その上で、先月も本稿で記しましたように、昔から「遥拝(遥かに拝む)」とか「心参 (心で参る)」といった言葉が用いられてきたように、「場所は離れていても、心ひとつなって祈る」ことは昔から信仰の世界では重んじられていて、オンラインやリモート等とは結構相性が良いはずなのです。私は、人々の気持ちを寄せ合い、大切な“何か”を分かち合えるのなら、宗教者も文明の利器の活用を躊躇すべきではないと思っています。
正月ということで、本誌先月号に「心ひとつに」と書初めしました。「活かし合って取り次ごう!“まること”の丸い心 丸いはたらき」という昨年と本年の修行目標は、実は《奉仕の誠》の促進を意識して発表したのですが、行動の自由が制限されても、人や社会、とりわけ病み悩み苦しむ人々を慮り心寄り添うことは幾らでもできます。コロナ禍の不安に怯え迷い心を患っている人が溢れるコロナ下の今こそ、「心ひとつに、活かし合って取り次ごう!」と、お道教師はもとより全てのお道づれ各位に、声を大にして呼び掛けさせていただきたいのです。
今年は立春が二月三日ということで、前日の二月二日が節分、そして二月一日をもって寒中のお祓い修行(寒修行)は満願です。昨年来の「新型コロナウイルス感染症終息祈願お祓い献読」と相まって、まさに心ひとつ“一心不乱”の祓いに徹している最中に、岡山商工会議所会頭である松田久宗忠神社奉賛会会長から、経済人を代表する覚悟で相談を持ち掛けられました。
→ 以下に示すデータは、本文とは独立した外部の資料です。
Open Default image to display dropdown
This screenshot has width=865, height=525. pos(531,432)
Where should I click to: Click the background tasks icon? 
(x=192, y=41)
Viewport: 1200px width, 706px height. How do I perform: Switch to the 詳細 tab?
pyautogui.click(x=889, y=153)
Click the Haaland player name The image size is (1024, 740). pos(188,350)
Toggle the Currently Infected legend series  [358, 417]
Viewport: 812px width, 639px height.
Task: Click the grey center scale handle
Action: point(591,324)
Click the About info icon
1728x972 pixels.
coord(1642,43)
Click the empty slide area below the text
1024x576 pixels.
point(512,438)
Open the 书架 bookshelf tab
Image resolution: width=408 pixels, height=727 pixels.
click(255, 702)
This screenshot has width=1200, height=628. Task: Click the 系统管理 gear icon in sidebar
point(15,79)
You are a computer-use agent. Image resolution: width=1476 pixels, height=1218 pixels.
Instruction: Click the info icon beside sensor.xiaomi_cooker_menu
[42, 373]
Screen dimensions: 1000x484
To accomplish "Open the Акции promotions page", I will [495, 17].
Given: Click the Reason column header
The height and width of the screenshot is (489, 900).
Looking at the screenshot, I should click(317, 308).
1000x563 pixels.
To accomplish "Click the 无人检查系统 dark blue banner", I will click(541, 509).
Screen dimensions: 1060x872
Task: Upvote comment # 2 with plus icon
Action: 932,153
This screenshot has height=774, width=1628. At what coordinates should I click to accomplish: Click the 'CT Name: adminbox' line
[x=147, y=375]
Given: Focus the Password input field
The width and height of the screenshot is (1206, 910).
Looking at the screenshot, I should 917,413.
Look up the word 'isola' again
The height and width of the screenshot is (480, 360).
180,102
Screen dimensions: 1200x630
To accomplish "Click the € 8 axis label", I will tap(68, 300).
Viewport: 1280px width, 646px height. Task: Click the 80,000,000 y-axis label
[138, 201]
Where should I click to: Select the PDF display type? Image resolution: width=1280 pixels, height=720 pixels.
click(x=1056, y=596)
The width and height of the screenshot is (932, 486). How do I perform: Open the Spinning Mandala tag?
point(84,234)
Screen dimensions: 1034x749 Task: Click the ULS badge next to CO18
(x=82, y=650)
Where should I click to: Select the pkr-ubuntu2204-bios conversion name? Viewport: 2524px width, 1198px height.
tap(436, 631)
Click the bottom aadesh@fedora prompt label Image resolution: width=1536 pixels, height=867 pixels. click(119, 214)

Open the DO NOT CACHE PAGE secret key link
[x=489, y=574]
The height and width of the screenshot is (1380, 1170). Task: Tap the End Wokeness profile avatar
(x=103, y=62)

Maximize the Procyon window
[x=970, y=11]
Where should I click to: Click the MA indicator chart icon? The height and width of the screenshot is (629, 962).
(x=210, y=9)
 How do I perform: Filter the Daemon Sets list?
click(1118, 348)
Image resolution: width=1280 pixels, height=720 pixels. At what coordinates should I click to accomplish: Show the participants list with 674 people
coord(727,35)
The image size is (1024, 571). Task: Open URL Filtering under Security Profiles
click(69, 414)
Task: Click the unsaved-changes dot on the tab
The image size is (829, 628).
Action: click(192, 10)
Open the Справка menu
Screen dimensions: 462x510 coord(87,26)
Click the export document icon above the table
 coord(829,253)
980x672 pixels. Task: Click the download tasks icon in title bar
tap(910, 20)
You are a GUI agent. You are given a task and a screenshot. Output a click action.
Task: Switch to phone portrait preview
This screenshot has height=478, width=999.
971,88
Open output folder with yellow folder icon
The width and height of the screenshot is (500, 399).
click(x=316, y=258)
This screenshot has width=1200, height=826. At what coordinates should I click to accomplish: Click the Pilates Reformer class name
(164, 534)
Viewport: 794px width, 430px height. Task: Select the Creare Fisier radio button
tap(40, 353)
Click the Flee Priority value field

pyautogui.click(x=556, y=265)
「再び緊急事態宣言が発令されることによる経済への影響は計り知れない。今や、神仏に祈る外ない。諸宗教で祈っていただきたい…」
元より、コロナ禍終息の祈りは日々捧げている私たちですが、相談を受けてあらためて考えを巡らす内に、「日本古来の追儺(鬼やらい)の行事をつとめる節分こそ、誰もがコロナ禍終息を必ず願い祈る日」であることに気づき、私が世話役をつとめるRNN(人道援助宗教NGOネットワーク)を受け皿に黒住教教主として国内宗教者に幅広く賛同をお願いすることを思い立ちました。即座に賛成してくれたRNNの仲間たちに背中を押されて、宗教者有鄰会や教派神道連合会、そしてWCRP(世界宗教者平和会議)や世界連邦日本宗教委員会等の諸宗教者の集まりや連合体に趣意を説明したところ、皆さんからの大いなる賛同をいただきました。百二十四年ぶりという二月二日の節分は、相当な数の宗教者および信仰ある人々が宗教・宗派・教団を超えて、まさに心ひとつに祈る日になります。神仏の霊験あらたかなることを、私たちにあっては天照大御神、ご一体の教祖宗忠神、そして八百萬神に、心新たに祈るばかりです。(「趣意書」等は本誌今月号に別掲、そして来月号で報道予定)
ところで、某教団の責任者から「私たちは、一日一回の“思いやりコール”を会員に奨励しています」と、コロナ禍中での活動を紹介してもらいました。「不安で寂しくしている人に、毎日一回電話して温かいメッセージをおくる」という取り組みを聞いて、私は素直に頷き感心しました。「心ひとつに、活かし合って取り次ごう!」の具体的なアイデアは、幾らでもありそうです。